TASKS AND EXERCISES:
A. In the raspberry passage below, which Roman writer documented raspberry cultivation, and in which book?
B. From the raspberry passage below, output word for word the portion that begins at the words "Raspberries have history." and stops after "probably with maggots.".
C. Go on with the raspberry passage below, picking up after its final sentence.

TEXT PROVIDED:
....

My sister and I could never understand how the tiny white commas got into our raspberries - or into father’s apples, even more popular habitats. But it seems that from May until the middle of July, brown beetles lay eggs on the fruit blossoms. From these hatch larvae which begin to feed at the stalk-end of the developing fruit then make their way inside. Those that weren’t consumed by our family returned to the soil at the end of summer to pupate and repeat the process with the following year’s crop.
Raspberries have history. Archaeological evidence shows that far from gnawing exclusively on raw animals and roots, Palaeolithic Man also dined off raspberries. Perhaps with cream, if you read last week’s Tabled, and probably with maggots.
Their name may come from raspise, ‘a sweet rose-coloured wine’ from vinum raspeys, or from raspoie, a word of German origin meaning ‘thicket’, which any raspberry picker will appreciate. Native to Europe and northern Asia, raspberry cultivation was documented by 4th century AD Roman writer, Palladius, in his book on agriculture, Opus agriculturae. In the 13th century, King Edward I of England is credited with encouraging their growth across the country. However, raspberries only gained widespread popularity much later, after they were hybridized and improved by French and English growers during the 17th and 18th centuries. Today, there are over 200 varieties. In 2022, world production of raspberries was recorded at 947,852 tonnes, with Russia providing 22 percent of the total.

....

STORED DATA:

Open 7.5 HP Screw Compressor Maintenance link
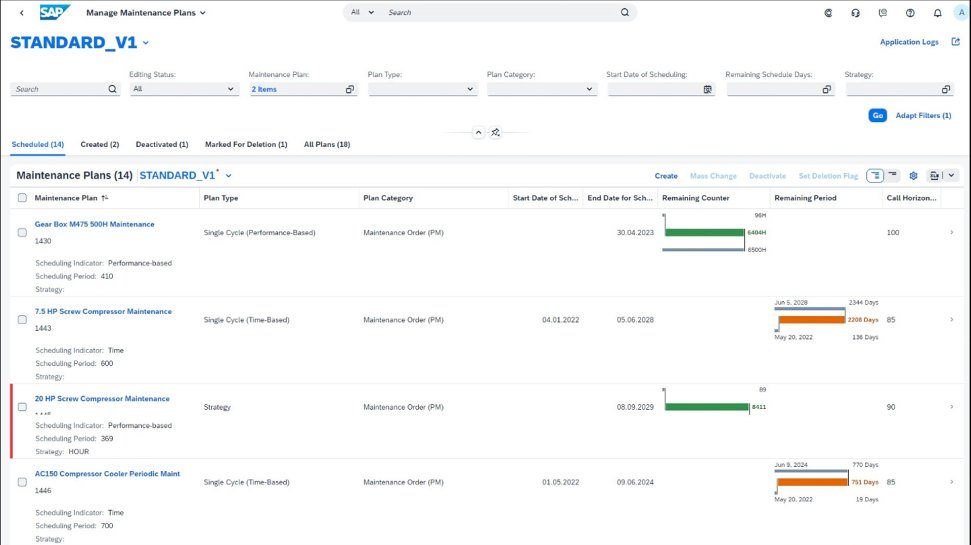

....

ANSWERS FOR THE EXERCISE:
A. Palladius, in Opus agriculturae.

B.
Raspberries have history. Archaeological evidence shows that far from gnawing exclusively on raw animals and roots, Palaeolithic Man also dined off raspberries. Perhaps with cream, if you read last week’s Tabled, and probably with maggots.

C.
I don’t know about you, but I prefer raspberries to strawberries. Their complex scented flavour is as seductive, as sophisticated as Chanel No5, less exuberantly brash than the flouncy taste of strawberries. The best in Britain, I hazard to propose, come from Scotland, which provides the majority of raspberries to British supermarkets, and where the cooler and damper summer climate promotes their growth - to the point where they are as invasive in the wild as are blackberries. 15,000 cultivated tonnes come from the Tayside region of eastern Scotland alone. A similar climate makes their US growth prolific in Oregon and Washington State.
Raspberries shouldn’t only be thought of in a pudding context. Raspberry vinegar was a short-lived 1980s fad. But as with blackberries, they make a fine sauce that cuts into rich game such as duck, grouse and guinea fowl. There are even recipes for one to serve with turkey. (Only 134 days left for you to experiment before Thanksgiving.)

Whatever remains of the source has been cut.